Volkstrauertag - 19. November 2017

Gemeinsam hatten Vertreter der politischen Gemeinde und Mitglieder des Kirchengemeinderates überlegt, wie man den diesjährigen Volkstrauertag so gestalten könne, dass man einerseits an der traditionell üblichen Form festhalte und gleichzeitig mit neuen Gestaltungselementen auch jüngere Menschen ansprechen könne. Das Ergebnis war nach Auskunft vieler Gottesdienstbesucher "beeindruckend".

Neben der alljährlichen Ansprache des Bürgermeisters und der nachfolgenden Kranzniederlegung waren es verschiedene Problemkreise, über die von mehreren Mitwirkenden nachgedacht wurde. Wie in jedem Jahr las Bürgermeister Petersen aus einem bewegenden Feldpostbrief eines jungen gefallenen Dörpumers. Die Schülerin Lisa machte sich Gedanken über das Gebot "Du sollst nicht töten!". Ihre Großmutter Hellen Steensen, Mitglied des Kirchengemeinderates, berichtete sichtlich bewegt über ihre Erfahrungen einer Vertreibung, die sie als Kind erlebt hatte.

Junge Männer seien im Zweiten Weltkrieg von einer verbrecherischen Offiziersclique der Wehrmacht im Umfeld von Adolf Hitler in einen sinnlosen Tod getrieben worden, erläuterte Dieter Paulsen, Mitglied des Kirchengemeinderates. Mit "Ehre" und "Opfer" habe das nichts zu tun gehabt.

Pastorin Schaack verlas die Namen der vielen jungen Männer aus den verschiedenen Bordelumer Ortsteilen, die nicht aus dem Krieg zurückgekehrt waren - eine erschütternde Bilanz! Ein Büttjebüller Elternpaar verlor fünf Söhne.

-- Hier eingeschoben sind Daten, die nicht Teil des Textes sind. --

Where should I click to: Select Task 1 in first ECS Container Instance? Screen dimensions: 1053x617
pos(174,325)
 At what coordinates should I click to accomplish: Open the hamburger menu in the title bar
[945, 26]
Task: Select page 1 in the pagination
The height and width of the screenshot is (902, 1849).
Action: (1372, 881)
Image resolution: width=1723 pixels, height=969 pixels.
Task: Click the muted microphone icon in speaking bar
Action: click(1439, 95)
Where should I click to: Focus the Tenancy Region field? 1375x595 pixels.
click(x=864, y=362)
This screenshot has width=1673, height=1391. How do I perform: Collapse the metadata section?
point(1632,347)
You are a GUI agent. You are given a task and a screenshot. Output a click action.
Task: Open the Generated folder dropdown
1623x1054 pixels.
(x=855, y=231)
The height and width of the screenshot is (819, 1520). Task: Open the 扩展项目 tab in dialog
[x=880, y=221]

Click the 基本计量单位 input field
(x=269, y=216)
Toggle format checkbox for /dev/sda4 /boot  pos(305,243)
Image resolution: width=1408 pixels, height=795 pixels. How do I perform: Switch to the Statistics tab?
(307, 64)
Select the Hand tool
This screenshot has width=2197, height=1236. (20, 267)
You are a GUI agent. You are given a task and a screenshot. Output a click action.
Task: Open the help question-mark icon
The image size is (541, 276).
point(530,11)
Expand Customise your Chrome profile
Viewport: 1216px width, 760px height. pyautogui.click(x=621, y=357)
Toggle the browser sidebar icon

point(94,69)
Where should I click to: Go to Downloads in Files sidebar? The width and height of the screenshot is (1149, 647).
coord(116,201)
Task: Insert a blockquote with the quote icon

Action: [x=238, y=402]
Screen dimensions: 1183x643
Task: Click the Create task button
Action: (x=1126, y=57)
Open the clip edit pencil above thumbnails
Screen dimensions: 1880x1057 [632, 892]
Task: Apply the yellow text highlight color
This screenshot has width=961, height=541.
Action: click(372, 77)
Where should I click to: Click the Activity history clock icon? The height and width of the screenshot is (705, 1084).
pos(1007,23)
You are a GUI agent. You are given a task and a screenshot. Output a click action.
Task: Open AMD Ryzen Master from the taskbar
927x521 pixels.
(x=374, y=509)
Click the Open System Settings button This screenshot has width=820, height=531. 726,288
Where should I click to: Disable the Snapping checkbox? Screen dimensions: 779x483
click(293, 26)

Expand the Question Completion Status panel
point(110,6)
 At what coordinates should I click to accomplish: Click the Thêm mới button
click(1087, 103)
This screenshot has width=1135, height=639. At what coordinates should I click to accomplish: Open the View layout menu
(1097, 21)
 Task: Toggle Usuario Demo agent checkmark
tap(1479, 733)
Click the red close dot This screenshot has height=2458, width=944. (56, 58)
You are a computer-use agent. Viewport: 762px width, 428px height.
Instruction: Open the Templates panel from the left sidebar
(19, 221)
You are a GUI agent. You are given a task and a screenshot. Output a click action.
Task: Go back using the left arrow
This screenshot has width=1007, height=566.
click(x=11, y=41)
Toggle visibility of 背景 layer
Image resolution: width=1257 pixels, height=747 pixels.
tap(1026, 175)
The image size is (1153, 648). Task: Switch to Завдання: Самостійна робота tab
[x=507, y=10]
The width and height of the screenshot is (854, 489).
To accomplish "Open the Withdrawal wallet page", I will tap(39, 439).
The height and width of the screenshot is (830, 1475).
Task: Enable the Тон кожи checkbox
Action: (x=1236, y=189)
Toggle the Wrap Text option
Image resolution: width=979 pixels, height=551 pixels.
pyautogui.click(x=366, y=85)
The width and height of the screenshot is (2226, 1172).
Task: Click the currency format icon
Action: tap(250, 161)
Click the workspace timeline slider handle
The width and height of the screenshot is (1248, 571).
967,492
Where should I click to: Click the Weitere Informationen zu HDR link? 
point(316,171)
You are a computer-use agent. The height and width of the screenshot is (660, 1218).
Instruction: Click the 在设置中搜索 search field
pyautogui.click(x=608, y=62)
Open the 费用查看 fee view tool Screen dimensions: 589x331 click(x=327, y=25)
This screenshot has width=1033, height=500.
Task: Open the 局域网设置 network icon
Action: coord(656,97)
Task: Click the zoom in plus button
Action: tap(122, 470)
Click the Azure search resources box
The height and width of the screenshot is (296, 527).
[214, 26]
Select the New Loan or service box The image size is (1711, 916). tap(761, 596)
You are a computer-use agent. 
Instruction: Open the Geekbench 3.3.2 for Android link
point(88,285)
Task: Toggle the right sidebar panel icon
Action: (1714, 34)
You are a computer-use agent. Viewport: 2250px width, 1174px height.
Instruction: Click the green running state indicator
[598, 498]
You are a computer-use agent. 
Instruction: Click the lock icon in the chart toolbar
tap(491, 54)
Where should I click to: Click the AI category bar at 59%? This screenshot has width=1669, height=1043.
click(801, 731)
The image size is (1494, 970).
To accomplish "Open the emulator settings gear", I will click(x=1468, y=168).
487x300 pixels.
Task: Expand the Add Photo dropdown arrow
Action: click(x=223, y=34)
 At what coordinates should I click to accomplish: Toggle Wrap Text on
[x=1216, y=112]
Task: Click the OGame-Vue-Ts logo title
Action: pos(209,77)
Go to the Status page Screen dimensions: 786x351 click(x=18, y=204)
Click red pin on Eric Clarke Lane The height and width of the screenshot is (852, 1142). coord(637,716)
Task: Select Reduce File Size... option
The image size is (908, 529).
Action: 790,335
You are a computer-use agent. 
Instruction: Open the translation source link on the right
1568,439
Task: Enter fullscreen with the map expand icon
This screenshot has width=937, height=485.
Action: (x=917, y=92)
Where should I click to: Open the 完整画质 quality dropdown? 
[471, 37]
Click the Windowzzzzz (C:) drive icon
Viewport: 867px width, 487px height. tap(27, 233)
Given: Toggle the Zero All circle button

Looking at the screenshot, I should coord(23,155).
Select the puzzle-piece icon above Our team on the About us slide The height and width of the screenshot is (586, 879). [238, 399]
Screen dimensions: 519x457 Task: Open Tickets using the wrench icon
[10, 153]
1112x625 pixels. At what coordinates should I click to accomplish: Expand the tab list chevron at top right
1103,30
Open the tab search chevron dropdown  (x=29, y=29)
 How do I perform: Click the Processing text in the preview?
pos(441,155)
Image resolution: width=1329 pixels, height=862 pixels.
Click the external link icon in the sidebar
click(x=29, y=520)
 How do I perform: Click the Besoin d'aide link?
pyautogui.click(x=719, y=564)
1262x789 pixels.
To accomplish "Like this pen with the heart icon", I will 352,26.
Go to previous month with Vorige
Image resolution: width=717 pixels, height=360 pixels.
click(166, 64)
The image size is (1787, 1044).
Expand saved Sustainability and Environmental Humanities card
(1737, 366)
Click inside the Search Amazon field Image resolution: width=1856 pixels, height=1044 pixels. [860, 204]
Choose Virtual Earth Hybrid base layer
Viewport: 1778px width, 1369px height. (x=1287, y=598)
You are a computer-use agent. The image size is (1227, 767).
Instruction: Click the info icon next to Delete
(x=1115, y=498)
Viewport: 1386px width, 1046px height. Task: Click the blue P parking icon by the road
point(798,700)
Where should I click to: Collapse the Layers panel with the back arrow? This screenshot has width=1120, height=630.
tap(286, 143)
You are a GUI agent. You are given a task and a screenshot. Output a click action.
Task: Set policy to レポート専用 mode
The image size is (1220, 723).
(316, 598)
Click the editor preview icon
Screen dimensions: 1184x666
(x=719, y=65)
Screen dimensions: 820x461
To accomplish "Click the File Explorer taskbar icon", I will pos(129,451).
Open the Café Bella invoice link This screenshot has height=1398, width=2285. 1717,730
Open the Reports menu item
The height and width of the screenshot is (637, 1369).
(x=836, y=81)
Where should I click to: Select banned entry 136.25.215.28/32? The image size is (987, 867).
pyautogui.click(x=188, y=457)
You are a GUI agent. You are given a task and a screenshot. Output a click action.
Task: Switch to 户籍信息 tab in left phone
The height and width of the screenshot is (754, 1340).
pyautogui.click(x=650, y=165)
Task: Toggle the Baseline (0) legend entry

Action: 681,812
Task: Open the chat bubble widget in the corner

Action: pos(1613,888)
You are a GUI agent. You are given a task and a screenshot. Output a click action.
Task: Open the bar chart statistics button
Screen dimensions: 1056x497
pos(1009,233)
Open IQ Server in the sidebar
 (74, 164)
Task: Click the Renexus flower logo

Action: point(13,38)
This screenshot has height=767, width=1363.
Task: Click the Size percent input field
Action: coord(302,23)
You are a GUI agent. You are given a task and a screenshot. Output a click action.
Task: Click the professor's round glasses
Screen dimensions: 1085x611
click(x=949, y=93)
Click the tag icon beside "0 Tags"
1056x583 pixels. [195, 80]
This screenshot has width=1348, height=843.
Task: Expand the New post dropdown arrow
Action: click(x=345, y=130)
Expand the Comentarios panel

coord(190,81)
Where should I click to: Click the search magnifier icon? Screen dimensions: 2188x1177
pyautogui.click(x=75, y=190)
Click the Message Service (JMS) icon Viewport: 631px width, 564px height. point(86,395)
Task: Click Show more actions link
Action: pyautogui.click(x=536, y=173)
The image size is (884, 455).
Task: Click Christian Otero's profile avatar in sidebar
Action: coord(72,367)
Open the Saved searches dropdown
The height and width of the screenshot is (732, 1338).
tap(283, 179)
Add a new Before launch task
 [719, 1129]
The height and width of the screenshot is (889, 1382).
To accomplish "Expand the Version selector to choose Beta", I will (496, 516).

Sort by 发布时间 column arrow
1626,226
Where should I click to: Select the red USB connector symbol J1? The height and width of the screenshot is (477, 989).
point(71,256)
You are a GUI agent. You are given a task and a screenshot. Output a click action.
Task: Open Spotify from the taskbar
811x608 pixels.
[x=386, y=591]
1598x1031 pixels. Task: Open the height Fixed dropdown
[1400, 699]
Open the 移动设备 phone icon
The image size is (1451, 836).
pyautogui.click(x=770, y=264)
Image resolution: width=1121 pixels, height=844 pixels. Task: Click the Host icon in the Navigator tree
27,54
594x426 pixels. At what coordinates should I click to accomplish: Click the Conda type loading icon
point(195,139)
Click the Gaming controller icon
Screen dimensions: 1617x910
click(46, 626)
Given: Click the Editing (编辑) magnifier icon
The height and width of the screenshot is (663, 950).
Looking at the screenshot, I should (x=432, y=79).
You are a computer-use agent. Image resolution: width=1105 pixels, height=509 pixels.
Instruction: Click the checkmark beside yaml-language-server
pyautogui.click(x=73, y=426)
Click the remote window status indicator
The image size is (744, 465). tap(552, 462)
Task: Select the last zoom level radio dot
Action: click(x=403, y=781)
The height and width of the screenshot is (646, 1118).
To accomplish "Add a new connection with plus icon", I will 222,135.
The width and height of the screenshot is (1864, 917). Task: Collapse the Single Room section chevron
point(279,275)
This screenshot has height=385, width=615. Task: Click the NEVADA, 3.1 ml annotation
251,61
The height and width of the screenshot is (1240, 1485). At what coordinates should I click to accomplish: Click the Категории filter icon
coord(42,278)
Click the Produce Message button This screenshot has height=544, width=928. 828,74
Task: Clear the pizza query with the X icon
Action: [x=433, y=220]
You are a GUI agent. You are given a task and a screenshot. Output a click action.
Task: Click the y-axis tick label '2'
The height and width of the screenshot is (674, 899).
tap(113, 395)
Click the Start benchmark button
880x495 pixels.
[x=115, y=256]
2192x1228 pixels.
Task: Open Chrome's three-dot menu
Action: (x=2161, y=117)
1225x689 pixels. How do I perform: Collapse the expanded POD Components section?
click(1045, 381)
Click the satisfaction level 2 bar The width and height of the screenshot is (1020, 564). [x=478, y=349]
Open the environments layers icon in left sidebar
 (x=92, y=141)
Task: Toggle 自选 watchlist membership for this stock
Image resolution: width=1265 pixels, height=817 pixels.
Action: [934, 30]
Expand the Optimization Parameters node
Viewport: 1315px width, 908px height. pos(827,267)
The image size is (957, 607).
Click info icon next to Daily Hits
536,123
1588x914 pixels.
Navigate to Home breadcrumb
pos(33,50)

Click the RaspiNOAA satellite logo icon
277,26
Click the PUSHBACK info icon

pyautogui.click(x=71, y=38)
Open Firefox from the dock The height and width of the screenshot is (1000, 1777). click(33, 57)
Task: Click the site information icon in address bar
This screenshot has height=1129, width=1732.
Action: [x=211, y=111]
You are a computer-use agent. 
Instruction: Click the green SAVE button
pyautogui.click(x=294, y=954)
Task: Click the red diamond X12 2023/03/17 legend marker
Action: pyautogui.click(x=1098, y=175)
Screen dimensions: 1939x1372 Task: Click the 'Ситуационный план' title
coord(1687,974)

"Was können wir als einzelne Christen und als Kirchengemeinde für den Frieden tun?", lautete die abschließende Frage, die sich Dieter Paulsen stellte. Vor dem Hintergrund einer aktuellen Gefährdung des Weltfriedens und des Wiederaufkeimens eines rassistischen Nationalismus in Deutschland habe das "Stuttgarter Schuldbekenntnis des Rates" der Evangelischen Kirche Deutschland von 1945 eine aktuelle Bedeutung. Paulsen: "Auch heute müssen wir mutiger bekennen, fröhlicher glauben, treuer beten und brennender lieben!"

 

Der Kranzniederlegung in Dörpum folgte eine vertiefende Gesprächsrunde bei Kaffee und Kuchen im Dörpumer Gemeindehaus. Der Posaunenchor und ein Projektchor sorgten für eine feierliche-musikalische Umrahmung des Gottesdienstes. Alles in allem: Eine würdige Gestaltung des Volkstrauertages, der so oder ähnlich im nächsten Jahr wiederholt werden könnte.